China forecasting is a mug’s game. The terrible example before us all is Gordon Chang, who in 2001 published a book titled The Coming Collapse of China, which predicted that within five to ten years the Communist Party would be chased out of power amid social and economic breakdown. (I reviewed the book here.) As Stephen Roach notes drily in Unbalanced: “During the next ten years China averaged 10 percent annual growth in its GDP, with no signs that the Party was losing its grip on power.”
(Nothing abashed, Chang still writes a weekly column for Forbes, always insightful. For what it’s worth—see above—I think he was right about everything but the time scale.)
Thus chastened, book-length China commentary nowadays mostly shuns the predictive for the prescriptive. What should we do to maintain stability and prosperity? What should we encourage China to do?
Unbalanced takes that more modest prescriptive approach. Stephen Roach is a seasoned economist and a former chairman of Morgan Stanley Asia. His main theme here is the asymmetric character of the U.S.-China economic bond. That term “codependency” in his subtitle is taken from clinical psychopathology, where it is defined as: “an unhealthy close relationship between two dependent individuals.”
The nature of this particular relationship is one of producer to consumer. That might be expressed more bluntly as “supplier to addict,” except that the addiction cuts both ways. The Chinese labor away for low remuneration, a high percentage of which goes into savings, to produce cheap goods for export. Americans buy those goods so enthusiastically that we no longer save at all.
Stuffed with citizens’ savings, the state-dominated Chinese financial system outputs tumorous property booms and grand pharaonic projects (along with, to be fair, much necessary infrastructure improvement).
By contrast, the U.S. net savings rate—the portion of savings actually available to fund expanding productive capacity—has been negative in recent years, a factor in America’s well-known fiscal and monetary problems.
The Chinese worker has meanwhile fallen into the Paradox of Thrift, saving so much he has nothing to spend on the goods produced by the factories built with loans from banks fat with his savings.
Everyone’s behaving reasonably, and the results seem fine on both sides, but they are not sustainable. Stephen Roach works the analogy with psychopathology:
Each nation deluded itself into a false prosperity that distorted its economic sense of self. America pushed its consumer model too far, and China did the same with its producer model. Mirror images of each other’s insatiable appetite for growth, they turned codependency from a supportive to a potentially destructive force. Just as a psychologist would argue that it is now time for the cure, the economist must reach the same conclusion.
All right, but what’s the cure?
China on the whole has more, and easier, options.
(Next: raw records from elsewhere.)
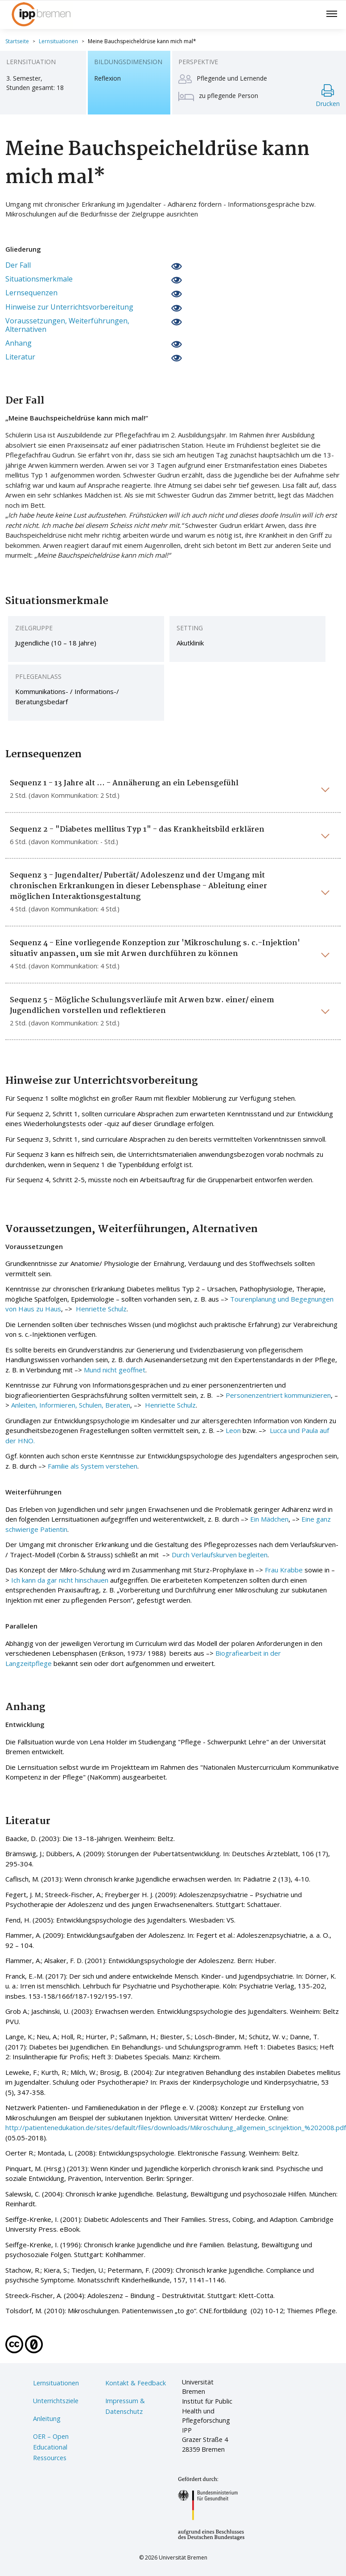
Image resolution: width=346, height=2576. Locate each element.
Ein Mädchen (269, 1519)
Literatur (20, 357)
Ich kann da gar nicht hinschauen (59, 1580)
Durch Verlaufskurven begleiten (220, 1554)
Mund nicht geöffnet (114, 1369)
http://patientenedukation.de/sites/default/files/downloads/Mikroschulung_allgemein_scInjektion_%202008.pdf (175, 2127)
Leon (233, 1430)
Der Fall (18, 265)
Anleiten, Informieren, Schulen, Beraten (70, 1404)
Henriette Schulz (100, 1308)
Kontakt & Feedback (135, 2383)
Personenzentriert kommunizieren (278, 1395)
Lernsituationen (58, 41)
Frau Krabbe (284, 1569)
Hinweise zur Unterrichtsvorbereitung (69, 307)
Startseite (17, 41)
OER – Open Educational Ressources (51, 2447)
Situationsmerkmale (39, 279)
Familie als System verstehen (92, 1466)
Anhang (18, 343)
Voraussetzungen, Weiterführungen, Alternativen (67, 325)
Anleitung (47, 2418)
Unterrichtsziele (55, 2400)
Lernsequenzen (31, 293)
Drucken (328, 96)
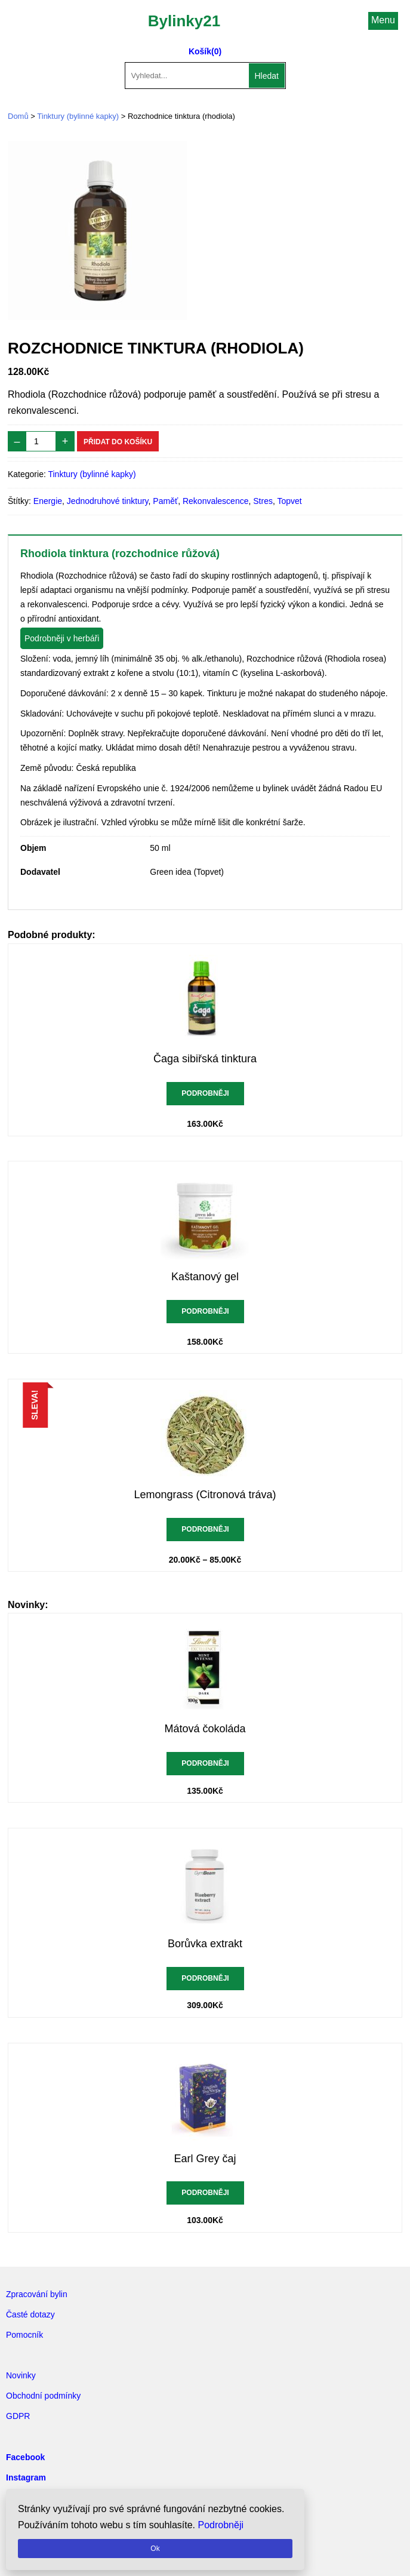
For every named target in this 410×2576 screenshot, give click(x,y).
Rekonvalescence (216, 501)
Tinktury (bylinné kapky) (78, 116)
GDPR (18, 2416)
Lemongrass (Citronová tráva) (205, 1495)
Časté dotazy (30, 2314)
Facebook (25, 2457)
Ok (154, 2548)
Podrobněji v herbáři (61, 638)
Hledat (267, 76)
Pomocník (24, 2335)
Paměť (165, 501)
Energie (47, 501)
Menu (383, 20)
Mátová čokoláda (204, 1729)
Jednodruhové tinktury (108, 501)
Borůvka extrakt (205, 1944)
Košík (200, 51)
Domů (18, 116)
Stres (263, 501)
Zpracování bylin (36, 2294)
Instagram (26, 2477)
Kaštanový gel (205, 1277)
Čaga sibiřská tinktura (205, 1059)
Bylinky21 (184, 21)
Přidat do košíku (118, 442)
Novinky (21, 2375)
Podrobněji (205, 1093)
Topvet (289, 501)
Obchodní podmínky (43, 2395)
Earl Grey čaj (205, 2159)
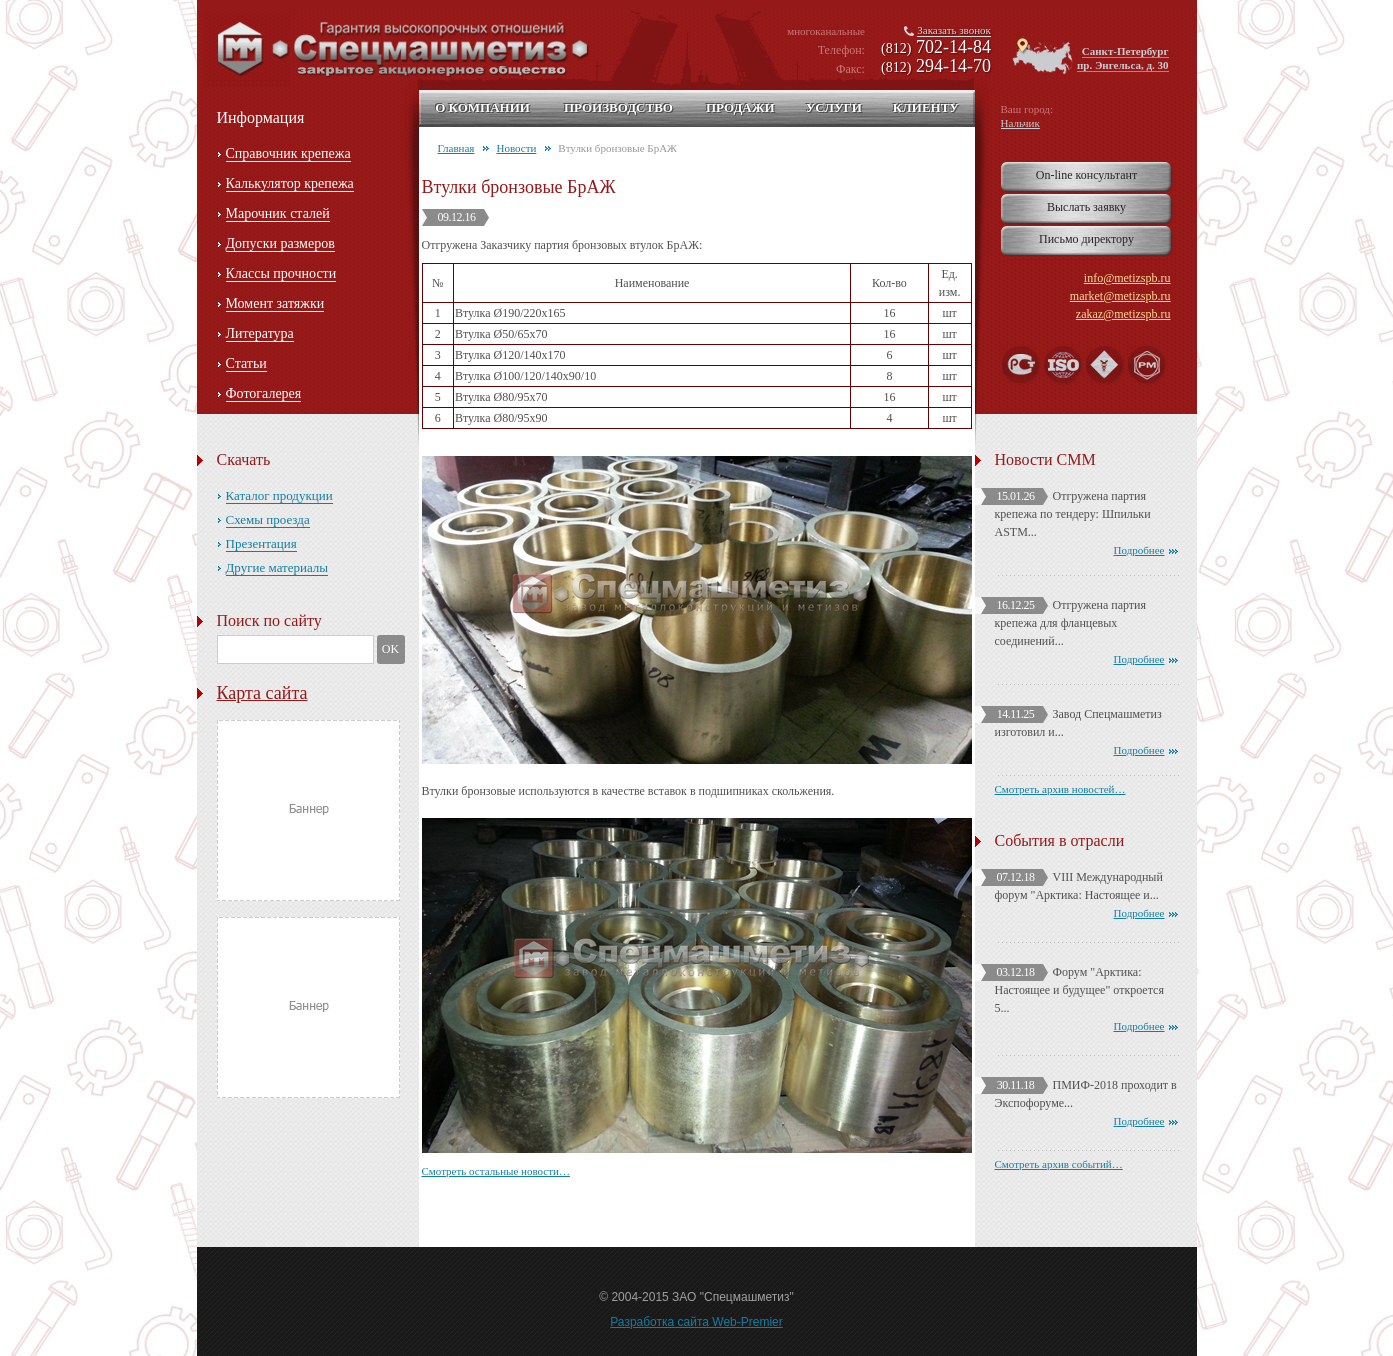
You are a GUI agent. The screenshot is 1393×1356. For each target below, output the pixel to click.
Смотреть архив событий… (1059, 1164)
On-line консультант (1086, 175)
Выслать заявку (1086, 207)
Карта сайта (262, 693)
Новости (516, 148)
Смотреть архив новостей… (1060, 789)
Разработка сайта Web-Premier (696, 1322)
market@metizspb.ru (1120, 296)
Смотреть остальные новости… (496, 1171)
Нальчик (1020, 123)
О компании (482, 107)
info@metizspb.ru (1127, 278)
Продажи (740, 107)
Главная (456, 148)
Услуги (834, 107)
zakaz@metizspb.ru (1123, 314)
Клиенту (926, 107)
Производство (618, 107)
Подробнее (1139, 550)
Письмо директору (1086, 239)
One reason the Chinese save so much, for example, is the very low level of public provision in healthcare and retirement support. Carp all you like about America’s bloated welfare state: a fortysomething middle-class Chinese person has no choice but to squirrel away as much of his income as he can for illness and old age.
On the American side, the way to rebalancing is less clear. An export-or-die policy sounds promising, until you reflect that China is already our second-largest export market (behind NAFTA-advantaged Canada and Mexico), up nearly 300 percent from 2003 to 2012. Roach recommends a change in the export mix to “sophisticated goods and services.” He is emphatic that China-bashing by U.S. politicians will not help, and brings out a wealth of statistics to support his case.
If Unbalanced has a weakness, it is a slight tendency towards Friedmanesque I-have-seen-the-future-and-it-works naïvety—seeing the timid, blinkered apparatchiks of the Politburo as meritocratic masters of geo-econo-political strategizing. For example, Roach fears that the Chinese will bite the re-balancing bullet before we do, placing us in a reactive posture.
You can find some support for this view: in the reformist pronouncements from last year’s Third Plenum, for example, and the thoughtful comments by new Prime Minister Li Keqiang and his predecessor Wen Jiabao. (The Third Plenum is discussed by economist Barry Naughton in the second half of a recent Ying Ma podcast.) Also of course in the pharaonic schemes of our own leaders, financed by ever-increasing national debt.
I’m not so sure, though. It has been a pattern for twenty years now that Chinese Prime Ministers propose, but the Party machine—by no means all of which resides in Beijing—disposes. Jonathan Fenby has things to say about this in his very useful 2012 book Tiger Head, Snake Tails.
And while politics is the enemy of economics everywhere, there is still far less politics in the U.S.A. than in China, where everything is political. Okay, I’ll play the mug’s game: the U.S.A. will come out of this decade in better shape than China.